> EXERCISE INSTRUCTIONS:
• 1. Condense the paragraph of the civic innovation text below that begins "We are living in a time" into a short bulleted list that keeps its main points.
• 2. Please carry the civic innovation text below further, picking up after its last line.

> TEXT EXTRACT:
'''

What I’ve learned from my short time as a fellow is that, alongside the rest of the world that is rapidly changing, civic innovation is — or should be — no different. If anything, the responsibility feels greater, the needs more urgent.

We are living in a time when civic innovation means injustices surfaced must serve as calls to action to reframe our thinking. We know the risk of continued exclusion and harm if we don’t. So what might that mean? For MONUM, it means expanding our listening to be more informed by people experiencing inequities. It means questioning who currently holds power, and the roles of institutions such as government, academia, and corporations, and our relationships to them. It means listening to residents who have lived experiences and knowledges many of us can’t ever come close to understanding. It means opening up and sharing space with others.

It means reconsidering what civic innovation means: instead of creating “new” solutions and bringing in new technologies, how can we instead encompass the role of a facilitator: opening up space and sharing power with more diverse perspectives who have long been missing from (and are usually most impacted by) these conversations?

Most of us believe in, and desire, a more equitable future. This can only happen by centering the people who know have first-hand experience and expertise that doesn’t come just from anyone with a more formal degree. For MONUM, it means increasing collaboration, reflection, and questioning of ourselves and our role within civic innovation, thoughtfully iterating and seeking feedback as we constantly evolve.

For me, it means creating space for others, and learning to decenter myself.

The project I’m working on this summer looks at energy retrofitting and affordable housing. While a small part of me holds a temptation to present a “solution” to this problem, this current context begs us to shift our processes to be shaped by broader, more systemic pictures. This has shaped how I approach problems, asking myself:

  • What is my role as a fellow within the City? What biases do I bring to this context?

'''

> GIVEN INFORMATION:

'''

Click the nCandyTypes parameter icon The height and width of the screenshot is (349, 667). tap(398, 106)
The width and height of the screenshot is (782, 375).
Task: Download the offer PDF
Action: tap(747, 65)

'''

> RESPONSES TO THE TASKS:
• 1.
- Civic innovation now means treating injustices that come to light as calls to action to reframe our thinking. Failing to do so risks continued exclusion and harm.
- For MONUM, this means:
  - expanding its listening to be more informed by people experiencing inequities
  - questioning who currently holds power, the roles of institutions such as government, academia, and corporations, and its relationships to them
  - listening to residents whose lived experiences and knowledges many can't come close to understanding
  - opening up and sharing space with others

• 2.
  • How does the broader context shape how I approach just one small project?
  • Who else should be in the virtual “room” who isn’t? Do I belong here — not just because I’m not in a certain-level position — but should I belong here? Or is there someone else here that has more lived experience, more expertise in these fields than I do, who should be taking on this project?

This has also shaped how I view myself: as one human with a responsibility to share my power, acknowledging my own shortcomings and lack of lived experience with these topics.

More important than what I end up proposing in an eight-week fellowship is the fact that I’m asking whose voices can be included, and whose voices are missing. What does it look like to formalize processes in which we include more people who have lived experience into civic innovation processes, amongst competing government agendas?

Though I often feel I definitely shouldn’t be here, since I am, I ask of you: Where are you? Who else could or should be there, who isn’t?

At MONUM, we continue to explore these questions, and I’m excited to see where these conversations take us.

Raissa is is a designer and researcher currently pursuing an MFA in Transdisciplinary Design at Parsons School of Design in New York. She previously worked in digital product design and research for various technology companies, where she worked on open source blockchain technologies, customer experience tools, and corporate social responsibility efforts, before joining Parsons to explore how design can be used and adapted as a decision-making and advocacy tool to facilitate conversations at the intersection of policy, technology, and social sciences to create more equitable futures. She received her Bachelor of Design with majors in architecture and psychology from Washington University in St. Louis. In her free time, she can also be found leading research for Project Inkblot, a consultancy that partners with companies to build equitable products and services, and attempting new quarantine hobbies, such as rollerskating, calligraphy, and poetry.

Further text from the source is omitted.